Thomas Hardy landscape homes plan 'appalling'

Max Gate, Dorchester. Copyright of Andrew Butler.
Image caption Hardy and his wife Emma moved into Max Gate in 1885

Plans to build 1,000 homes on a landscape which inspired Thomas Hardy have been called "appalling".

West Dorset District Council is consulting on a proposal to build on green land south east of Dorchester.

The site is near Max Gate, where the novelist and poet lived for more than 40 years. The Thomas Hardy Society is determined to stop the plan.

The council said the consultation, which ends on 14 March, is the "perfect opportunity" for people to comment.

Mike Nixon, secretary of the Thomas Hardy Society, said: "We are appalled.

"This is prime Hardy country and these views bring thousands of visitors every year from the UK and around the world.

"We are mobilising our own people, along with many others in the town, to see if we can object and stop it."

Image caption Campaigners created this map of land they want to protect

The site, south east of the A35 Dorchester Bypass, is also near the Old Came Rectory, former home of Hardy's friend and fellow poet William Barnes.

Hardy wrote his poem The Last Signal about his walk from Max Gate towards the rectory on the day of Barnes' funeral.

He also wrote Tess of the d'Urbervilles, The Mayor of Casterbridge and hundreds of poems while living at Max Gate.

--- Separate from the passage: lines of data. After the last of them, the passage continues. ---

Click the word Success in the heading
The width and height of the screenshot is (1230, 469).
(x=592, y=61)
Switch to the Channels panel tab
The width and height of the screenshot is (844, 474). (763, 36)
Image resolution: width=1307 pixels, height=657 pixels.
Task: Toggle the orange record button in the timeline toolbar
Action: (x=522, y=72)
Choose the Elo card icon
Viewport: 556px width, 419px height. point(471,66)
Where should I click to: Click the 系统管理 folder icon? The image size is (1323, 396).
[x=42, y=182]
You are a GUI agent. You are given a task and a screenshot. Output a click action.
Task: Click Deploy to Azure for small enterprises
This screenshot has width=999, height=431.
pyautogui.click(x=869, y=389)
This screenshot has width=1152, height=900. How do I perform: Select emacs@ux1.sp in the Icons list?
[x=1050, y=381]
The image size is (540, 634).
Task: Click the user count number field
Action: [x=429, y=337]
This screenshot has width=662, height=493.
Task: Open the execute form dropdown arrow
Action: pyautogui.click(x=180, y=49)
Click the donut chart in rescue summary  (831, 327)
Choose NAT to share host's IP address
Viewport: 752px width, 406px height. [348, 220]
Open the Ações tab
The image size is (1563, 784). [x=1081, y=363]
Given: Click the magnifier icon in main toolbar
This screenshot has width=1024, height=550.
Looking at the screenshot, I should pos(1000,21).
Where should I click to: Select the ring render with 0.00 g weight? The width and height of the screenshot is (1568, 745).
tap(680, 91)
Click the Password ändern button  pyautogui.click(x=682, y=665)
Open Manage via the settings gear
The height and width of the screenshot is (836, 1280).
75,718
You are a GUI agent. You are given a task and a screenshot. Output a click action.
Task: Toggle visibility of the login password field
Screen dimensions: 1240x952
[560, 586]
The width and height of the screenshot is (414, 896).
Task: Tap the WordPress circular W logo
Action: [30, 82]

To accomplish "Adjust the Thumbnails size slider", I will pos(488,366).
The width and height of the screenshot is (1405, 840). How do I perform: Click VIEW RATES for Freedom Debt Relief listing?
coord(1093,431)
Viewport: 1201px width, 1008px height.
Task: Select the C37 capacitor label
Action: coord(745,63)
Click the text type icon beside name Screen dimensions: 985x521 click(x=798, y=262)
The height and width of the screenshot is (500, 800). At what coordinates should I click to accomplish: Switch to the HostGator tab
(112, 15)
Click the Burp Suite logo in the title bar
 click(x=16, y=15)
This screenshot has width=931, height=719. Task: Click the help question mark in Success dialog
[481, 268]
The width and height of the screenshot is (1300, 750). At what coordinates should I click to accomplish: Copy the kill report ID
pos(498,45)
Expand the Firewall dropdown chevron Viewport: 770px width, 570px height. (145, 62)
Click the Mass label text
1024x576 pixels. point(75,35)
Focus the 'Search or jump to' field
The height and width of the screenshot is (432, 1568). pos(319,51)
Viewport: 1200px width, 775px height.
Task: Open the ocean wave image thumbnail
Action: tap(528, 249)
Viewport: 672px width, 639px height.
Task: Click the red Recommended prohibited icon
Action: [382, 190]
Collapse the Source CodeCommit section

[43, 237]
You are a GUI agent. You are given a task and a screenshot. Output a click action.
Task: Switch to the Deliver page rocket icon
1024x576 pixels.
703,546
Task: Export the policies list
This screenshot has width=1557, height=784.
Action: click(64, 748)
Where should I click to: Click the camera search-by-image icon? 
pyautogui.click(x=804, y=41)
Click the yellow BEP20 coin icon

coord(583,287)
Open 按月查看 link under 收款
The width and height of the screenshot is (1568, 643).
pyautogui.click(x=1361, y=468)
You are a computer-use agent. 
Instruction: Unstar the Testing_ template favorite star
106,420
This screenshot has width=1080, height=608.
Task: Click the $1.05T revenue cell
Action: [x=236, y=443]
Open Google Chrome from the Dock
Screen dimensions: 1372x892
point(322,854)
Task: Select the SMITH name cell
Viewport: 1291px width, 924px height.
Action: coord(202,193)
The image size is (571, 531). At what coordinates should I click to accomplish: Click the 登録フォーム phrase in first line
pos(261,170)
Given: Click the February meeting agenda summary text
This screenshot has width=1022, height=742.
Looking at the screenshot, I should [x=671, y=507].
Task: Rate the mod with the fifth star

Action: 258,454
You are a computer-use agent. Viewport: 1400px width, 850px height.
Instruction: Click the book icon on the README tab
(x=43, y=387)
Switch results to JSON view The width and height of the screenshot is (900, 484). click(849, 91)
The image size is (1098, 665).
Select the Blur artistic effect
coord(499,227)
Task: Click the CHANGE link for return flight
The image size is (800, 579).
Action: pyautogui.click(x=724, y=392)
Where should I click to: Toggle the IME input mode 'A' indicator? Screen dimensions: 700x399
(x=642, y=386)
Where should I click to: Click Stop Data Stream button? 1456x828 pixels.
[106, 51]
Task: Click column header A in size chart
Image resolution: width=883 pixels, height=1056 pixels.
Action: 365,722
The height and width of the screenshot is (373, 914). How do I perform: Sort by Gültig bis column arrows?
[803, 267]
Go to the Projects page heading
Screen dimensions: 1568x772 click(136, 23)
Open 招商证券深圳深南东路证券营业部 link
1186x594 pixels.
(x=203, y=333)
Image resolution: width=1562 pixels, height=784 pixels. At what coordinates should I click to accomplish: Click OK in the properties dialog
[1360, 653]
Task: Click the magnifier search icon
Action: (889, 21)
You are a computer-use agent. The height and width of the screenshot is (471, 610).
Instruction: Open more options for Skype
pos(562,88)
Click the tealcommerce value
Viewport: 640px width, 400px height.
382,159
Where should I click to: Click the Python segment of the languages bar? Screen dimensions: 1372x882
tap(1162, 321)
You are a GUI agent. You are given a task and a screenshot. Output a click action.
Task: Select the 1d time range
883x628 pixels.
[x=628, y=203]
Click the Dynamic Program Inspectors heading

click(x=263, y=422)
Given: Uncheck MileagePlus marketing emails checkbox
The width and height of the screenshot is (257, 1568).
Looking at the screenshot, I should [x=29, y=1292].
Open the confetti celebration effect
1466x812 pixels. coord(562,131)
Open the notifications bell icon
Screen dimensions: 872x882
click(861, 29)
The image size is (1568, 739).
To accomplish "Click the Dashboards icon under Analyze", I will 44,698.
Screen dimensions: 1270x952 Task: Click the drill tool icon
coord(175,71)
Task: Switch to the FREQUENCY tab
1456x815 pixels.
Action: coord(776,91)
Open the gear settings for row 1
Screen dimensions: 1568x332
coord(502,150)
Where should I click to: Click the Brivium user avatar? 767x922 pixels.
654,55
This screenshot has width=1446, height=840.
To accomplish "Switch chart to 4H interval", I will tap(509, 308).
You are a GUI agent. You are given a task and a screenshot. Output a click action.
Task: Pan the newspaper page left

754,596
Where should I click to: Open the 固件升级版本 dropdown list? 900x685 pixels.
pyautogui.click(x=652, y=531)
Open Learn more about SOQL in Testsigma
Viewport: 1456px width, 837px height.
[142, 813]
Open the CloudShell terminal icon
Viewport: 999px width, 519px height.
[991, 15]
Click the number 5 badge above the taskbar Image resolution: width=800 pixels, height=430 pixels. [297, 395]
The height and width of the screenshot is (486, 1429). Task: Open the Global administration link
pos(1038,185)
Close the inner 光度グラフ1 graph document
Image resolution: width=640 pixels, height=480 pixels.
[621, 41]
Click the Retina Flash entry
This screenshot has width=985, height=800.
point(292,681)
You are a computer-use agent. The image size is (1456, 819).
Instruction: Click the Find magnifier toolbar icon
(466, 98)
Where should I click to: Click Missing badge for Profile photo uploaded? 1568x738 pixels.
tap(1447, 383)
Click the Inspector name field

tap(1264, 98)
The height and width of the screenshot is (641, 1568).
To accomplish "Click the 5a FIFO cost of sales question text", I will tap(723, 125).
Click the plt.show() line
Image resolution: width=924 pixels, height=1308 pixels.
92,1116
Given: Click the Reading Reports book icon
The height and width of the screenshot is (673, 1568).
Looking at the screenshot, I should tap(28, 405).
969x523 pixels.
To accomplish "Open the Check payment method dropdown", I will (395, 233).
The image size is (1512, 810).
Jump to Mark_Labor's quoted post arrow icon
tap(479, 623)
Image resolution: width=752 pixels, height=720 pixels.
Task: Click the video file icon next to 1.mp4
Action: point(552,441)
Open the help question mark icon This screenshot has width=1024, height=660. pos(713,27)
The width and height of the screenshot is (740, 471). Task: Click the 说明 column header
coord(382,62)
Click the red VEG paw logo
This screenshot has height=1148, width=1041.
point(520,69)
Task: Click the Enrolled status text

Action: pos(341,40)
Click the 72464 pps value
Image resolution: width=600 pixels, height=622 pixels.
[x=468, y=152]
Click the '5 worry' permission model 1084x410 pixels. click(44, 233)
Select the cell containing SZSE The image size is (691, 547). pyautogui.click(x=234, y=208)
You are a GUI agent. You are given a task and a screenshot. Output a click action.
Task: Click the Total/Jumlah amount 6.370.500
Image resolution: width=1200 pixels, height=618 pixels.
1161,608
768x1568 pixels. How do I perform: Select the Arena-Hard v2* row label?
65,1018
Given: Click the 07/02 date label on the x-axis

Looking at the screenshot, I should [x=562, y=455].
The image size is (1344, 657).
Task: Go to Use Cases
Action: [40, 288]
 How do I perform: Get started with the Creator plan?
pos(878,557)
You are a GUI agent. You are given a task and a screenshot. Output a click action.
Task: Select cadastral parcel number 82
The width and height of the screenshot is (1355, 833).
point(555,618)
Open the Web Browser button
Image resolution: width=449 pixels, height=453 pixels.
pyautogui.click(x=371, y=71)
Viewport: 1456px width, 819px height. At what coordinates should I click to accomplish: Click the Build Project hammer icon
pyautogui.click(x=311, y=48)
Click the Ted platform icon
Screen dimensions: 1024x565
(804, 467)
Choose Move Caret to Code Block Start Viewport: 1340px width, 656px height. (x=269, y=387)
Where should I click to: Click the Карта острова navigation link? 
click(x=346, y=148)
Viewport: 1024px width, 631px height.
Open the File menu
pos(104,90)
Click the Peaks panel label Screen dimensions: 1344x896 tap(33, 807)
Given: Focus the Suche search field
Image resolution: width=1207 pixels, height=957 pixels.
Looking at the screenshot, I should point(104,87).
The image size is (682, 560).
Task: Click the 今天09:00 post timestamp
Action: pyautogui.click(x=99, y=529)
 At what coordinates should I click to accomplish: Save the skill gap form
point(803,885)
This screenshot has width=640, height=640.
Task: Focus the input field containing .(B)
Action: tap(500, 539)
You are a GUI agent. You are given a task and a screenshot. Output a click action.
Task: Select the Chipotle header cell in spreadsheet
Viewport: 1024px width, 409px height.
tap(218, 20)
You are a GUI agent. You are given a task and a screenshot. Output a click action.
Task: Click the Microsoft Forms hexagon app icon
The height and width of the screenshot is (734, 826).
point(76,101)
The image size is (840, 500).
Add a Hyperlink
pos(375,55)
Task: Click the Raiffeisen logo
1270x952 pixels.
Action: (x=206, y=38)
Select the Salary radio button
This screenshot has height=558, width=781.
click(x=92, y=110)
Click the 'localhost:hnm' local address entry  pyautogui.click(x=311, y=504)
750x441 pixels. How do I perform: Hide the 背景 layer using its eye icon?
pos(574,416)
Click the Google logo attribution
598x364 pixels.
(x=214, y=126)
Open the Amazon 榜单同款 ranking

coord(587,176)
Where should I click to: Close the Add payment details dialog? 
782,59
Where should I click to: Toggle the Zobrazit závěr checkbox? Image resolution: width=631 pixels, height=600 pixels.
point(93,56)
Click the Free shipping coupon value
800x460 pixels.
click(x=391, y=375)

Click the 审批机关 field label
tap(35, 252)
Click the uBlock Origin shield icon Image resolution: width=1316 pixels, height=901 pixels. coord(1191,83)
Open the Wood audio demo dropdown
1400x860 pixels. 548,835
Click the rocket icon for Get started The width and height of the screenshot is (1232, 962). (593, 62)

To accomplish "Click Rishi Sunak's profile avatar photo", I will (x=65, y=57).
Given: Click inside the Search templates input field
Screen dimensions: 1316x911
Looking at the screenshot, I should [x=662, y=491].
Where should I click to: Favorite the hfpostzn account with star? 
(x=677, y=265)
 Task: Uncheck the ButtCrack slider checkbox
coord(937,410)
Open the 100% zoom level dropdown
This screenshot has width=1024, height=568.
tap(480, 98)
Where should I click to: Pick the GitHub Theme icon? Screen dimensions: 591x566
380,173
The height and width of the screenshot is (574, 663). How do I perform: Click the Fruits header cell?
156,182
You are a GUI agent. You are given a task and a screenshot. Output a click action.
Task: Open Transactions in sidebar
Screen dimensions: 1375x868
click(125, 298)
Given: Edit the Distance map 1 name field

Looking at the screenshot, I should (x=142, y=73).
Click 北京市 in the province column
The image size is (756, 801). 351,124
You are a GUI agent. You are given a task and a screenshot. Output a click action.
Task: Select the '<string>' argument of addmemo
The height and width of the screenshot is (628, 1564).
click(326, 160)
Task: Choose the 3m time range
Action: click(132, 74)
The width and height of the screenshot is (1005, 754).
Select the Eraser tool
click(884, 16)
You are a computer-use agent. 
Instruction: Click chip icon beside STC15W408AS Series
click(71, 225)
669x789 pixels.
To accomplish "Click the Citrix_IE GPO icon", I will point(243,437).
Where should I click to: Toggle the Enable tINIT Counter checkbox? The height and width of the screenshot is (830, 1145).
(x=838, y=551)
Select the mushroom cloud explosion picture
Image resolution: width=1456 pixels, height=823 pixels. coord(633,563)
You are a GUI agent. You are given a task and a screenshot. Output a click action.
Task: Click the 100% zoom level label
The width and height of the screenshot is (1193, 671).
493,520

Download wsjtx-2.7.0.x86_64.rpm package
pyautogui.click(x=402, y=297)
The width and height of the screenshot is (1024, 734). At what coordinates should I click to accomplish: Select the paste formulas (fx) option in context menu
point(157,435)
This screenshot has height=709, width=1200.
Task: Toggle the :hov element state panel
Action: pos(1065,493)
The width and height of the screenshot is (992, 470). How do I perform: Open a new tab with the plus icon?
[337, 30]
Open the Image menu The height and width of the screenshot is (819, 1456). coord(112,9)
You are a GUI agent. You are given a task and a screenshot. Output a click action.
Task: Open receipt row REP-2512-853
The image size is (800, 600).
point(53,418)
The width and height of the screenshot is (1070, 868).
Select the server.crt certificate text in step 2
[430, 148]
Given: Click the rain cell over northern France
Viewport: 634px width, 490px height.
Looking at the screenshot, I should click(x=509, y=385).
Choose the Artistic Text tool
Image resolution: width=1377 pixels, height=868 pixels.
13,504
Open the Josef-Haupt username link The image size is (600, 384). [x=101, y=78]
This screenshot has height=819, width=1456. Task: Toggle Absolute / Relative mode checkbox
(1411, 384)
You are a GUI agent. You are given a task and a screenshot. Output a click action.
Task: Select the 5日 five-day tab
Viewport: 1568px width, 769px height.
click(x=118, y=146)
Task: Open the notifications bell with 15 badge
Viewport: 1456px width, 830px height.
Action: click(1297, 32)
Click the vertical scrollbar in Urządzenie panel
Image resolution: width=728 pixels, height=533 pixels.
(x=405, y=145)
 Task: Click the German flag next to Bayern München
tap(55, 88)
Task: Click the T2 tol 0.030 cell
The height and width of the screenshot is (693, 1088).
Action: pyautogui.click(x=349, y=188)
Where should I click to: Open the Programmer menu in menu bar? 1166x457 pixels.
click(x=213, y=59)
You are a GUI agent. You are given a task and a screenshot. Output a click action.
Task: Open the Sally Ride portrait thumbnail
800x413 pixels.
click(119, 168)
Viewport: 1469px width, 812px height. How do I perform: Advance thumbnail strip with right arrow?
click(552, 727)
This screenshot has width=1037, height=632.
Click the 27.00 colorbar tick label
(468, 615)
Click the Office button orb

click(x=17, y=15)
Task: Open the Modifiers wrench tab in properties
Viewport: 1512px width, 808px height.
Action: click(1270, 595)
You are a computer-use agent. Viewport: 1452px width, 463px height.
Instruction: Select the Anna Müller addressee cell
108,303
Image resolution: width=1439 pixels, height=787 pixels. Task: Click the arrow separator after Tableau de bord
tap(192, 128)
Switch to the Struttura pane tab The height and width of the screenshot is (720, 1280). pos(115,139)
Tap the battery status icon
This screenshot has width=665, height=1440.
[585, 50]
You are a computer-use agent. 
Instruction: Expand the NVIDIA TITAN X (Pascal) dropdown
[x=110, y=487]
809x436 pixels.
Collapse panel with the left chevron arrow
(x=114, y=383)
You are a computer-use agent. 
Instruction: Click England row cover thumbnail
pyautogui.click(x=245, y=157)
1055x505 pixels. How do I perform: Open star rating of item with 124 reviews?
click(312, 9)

The council's consultation is about changing its local plan, which sets out its planning strategy, following opposition to housing on sites in Sherborne, Beaminster and Crossways.

Proposed developments in these areas could be reduced or scrapped if the Dorchester plan goes ahead.

Council leader Robert Gould urged people to take part in the consultation to help locate the "most appropriate sites" for new housing.